(Data excerpts)
★ ★ ★ ★ ★ ★ ★

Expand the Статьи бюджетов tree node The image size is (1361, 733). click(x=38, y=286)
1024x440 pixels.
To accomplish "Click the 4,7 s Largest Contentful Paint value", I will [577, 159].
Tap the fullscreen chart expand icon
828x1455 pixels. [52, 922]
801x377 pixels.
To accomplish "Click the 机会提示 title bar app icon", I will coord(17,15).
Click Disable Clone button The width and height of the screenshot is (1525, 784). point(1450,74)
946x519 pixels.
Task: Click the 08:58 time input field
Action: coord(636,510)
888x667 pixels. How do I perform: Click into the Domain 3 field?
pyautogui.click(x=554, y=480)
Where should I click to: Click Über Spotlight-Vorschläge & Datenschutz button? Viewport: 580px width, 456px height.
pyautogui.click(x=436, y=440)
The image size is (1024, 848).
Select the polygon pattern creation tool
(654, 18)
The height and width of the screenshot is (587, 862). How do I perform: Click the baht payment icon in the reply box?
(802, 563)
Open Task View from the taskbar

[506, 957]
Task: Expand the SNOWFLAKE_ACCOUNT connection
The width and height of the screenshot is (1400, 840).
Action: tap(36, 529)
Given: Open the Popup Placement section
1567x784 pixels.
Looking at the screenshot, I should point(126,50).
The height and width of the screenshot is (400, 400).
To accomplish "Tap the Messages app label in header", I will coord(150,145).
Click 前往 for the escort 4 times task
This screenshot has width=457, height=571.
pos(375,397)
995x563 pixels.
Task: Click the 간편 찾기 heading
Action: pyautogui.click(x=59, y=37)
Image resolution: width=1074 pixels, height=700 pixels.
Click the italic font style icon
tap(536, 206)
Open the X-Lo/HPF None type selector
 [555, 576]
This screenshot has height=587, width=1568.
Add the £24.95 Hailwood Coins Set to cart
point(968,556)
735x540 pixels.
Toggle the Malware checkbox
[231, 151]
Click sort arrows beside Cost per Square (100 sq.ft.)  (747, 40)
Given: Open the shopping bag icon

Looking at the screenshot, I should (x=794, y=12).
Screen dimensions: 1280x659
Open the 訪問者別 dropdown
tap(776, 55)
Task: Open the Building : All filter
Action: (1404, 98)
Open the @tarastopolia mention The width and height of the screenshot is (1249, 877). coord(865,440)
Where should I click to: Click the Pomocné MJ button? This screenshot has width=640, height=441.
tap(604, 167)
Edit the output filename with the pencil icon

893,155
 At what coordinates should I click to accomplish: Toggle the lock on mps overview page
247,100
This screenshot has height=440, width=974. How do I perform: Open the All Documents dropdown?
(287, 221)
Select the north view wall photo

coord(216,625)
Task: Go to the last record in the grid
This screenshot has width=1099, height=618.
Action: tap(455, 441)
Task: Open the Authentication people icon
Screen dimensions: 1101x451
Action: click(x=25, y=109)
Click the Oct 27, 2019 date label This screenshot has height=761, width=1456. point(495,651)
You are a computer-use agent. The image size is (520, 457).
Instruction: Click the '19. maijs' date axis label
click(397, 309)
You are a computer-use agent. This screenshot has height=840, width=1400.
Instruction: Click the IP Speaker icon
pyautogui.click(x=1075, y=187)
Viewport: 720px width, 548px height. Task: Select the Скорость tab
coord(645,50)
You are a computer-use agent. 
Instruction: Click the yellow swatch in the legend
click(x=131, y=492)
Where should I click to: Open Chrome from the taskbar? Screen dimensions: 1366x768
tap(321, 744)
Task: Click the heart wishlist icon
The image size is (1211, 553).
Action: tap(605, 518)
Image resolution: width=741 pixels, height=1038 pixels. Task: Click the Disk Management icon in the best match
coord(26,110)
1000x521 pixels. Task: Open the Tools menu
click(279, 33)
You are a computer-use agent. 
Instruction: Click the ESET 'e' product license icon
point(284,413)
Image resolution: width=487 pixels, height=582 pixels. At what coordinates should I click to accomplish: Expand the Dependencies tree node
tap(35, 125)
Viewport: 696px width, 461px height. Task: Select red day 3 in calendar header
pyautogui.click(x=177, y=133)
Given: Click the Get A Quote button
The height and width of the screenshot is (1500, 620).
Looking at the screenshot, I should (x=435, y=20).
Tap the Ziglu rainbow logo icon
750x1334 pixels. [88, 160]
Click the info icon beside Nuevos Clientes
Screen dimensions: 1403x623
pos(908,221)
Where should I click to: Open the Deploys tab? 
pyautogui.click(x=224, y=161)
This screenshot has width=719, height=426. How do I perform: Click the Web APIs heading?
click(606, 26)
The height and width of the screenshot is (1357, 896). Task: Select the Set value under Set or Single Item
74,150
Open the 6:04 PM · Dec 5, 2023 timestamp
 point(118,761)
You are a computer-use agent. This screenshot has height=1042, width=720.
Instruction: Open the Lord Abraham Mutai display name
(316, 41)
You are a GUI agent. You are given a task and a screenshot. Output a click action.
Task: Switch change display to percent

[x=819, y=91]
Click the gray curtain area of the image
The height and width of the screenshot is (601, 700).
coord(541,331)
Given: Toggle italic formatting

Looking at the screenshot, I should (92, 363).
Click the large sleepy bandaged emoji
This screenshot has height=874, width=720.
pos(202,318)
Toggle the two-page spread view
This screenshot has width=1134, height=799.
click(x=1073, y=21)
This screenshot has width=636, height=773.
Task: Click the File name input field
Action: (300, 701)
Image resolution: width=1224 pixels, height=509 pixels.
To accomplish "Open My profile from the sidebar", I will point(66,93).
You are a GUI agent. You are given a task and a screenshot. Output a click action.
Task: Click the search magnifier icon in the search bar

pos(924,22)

★ ★ ★ ★ ★ ★ ★

### HOW TO COMPLETE THIS TASK
Using the records above, copy all lines that include the word "will".

### EXERCISE RESPONSE
To accomplish "Click the 4,7 s Largest Contentful Paint value", I will [577, 159].
To accomplish "Click the 机会提示 title bar app icon", I will coord(17,15).
To accomplish "Tap the Messages app label in header", I will coord(150,145).
To accomplish "Open My profile from the sidebar", I will point(66,93).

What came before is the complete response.